Hyman's initial shock has turned into pride. The cross-country trip, nearly five years ago, turned out to be a great adventure. "I'm so happy they did it. I tell everybody. It made me respect them more. I can't believe they had the flexibility in their thinking," says Hyman.

But flexibility of mind and living out-of-the-box are what can happen in My Time. What have you got to lose? You find a boldness to change the subject of your life.

"I hope I can find that in myself," says Hyman. "I admire them a lot."

This is a different kind of role model for the next generation. My Timers are showing their children how to loosen up, dream a little, reinvent themselves and have fun.

Jessica Miller, 26, is another admirer of My Time parents.

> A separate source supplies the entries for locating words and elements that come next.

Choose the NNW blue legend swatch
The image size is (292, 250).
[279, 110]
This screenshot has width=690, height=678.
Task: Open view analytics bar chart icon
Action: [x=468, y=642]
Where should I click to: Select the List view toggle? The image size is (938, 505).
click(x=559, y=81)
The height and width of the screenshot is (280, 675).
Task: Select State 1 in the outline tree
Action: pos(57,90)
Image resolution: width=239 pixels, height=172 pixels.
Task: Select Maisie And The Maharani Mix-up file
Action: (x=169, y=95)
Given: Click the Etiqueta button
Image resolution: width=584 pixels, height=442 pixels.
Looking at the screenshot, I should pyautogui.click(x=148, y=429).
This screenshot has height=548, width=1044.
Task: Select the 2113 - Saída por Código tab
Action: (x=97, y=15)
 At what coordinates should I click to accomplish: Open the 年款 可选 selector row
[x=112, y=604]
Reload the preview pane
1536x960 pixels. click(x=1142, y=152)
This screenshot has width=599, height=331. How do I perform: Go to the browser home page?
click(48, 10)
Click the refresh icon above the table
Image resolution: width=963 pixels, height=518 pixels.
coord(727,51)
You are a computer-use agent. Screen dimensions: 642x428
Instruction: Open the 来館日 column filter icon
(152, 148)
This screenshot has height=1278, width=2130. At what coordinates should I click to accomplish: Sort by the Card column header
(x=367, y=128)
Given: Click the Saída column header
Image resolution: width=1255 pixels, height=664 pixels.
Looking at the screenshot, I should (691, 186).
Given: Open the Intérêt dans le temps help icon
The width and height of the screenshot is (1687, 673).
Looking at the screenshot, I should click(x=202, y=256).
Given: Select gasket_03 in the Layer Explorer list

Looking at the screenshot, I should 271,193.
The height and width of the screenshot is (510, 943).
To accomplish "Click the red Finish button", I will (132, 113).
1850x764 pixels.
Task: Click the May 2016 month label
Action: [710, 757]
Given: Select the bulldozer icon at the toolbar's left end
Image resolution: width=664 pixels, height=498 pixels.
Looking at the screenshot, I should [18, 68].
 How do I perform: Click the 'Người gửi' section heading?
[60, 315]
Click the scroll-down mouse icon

She works for a publishing company, making her way in the corporate world. When she talks to her dad about the grind, he gives her a knowing smile. Her father worked for the city of Trenton for 35 years.

But he always had a big dream: to play the drums. All through those years of being a housing inspector, he kept playing in local bars on the side. At 56, he took early retirement. "Why burn out more?" says Miller. Her dad swapped toiling in city hall for performing in a rock band. He now plays in bands with names like Shock Troop, The Prunetones and DeeDee and the Divebombers.

"That's how he makes his living," says Miller, who has a Shock Troop T-shirt. "He's so happy. He's doing his thing. . . . I think it's amazing," continues Miller. "I hope something amazing will happen to me."

Many parents today are demonstrating that the busy years of child-rearing and résumé-building are not all that there is to the life span. There is another chapter. Rather than being a burden on their adult children, Mom and Dad have become a beacon, lighting the way to this unprecedented stage of vitality in late life.

Even when parents are hit with losses -- and there are losses in My Time -- children are shown the possibilities for regeneration.

Jason Brantley, 25, watched his 50-something parents split up after 26 years of marriage. He saw the pain in the breakup, the deep sadness of loss.

And he saw something else. "After that happened, my mom came into her own. She was trying to keep everything together. Once that crumbled, she decided she was Number One. I've seen my mom go through a renaissance," says Brantley. "She didn't want to lose life as she knew it. [But] when it was over, she realized she was free."

Now his mother works as an interior designer, a job she loves. "She's thinking of traveling," says Brantley. "She has a great boyfriend. He's really cool." Meanwhile, his father moved to Florida , bought a boat and took flying lessons. "You know -- whatever floats your boat," continues Brantley. "They are both very resilient people." Not all parents are able to reinvent themselves in the bonus decades. Sometimes they get stuck in sorrow and bitterness over what has been taken away from them over the years. Sometimes the losses are too disabling, such as when Alzheimer's or another medical condition robs them of the capacity to function.

But most people in the bonus decades have their health. And with the emergence of this new stage, they have a sense of possibility.

The kids get it. There is life after 50. That's what parents can give to their children when they regenerate in My Time -- the gift of hope.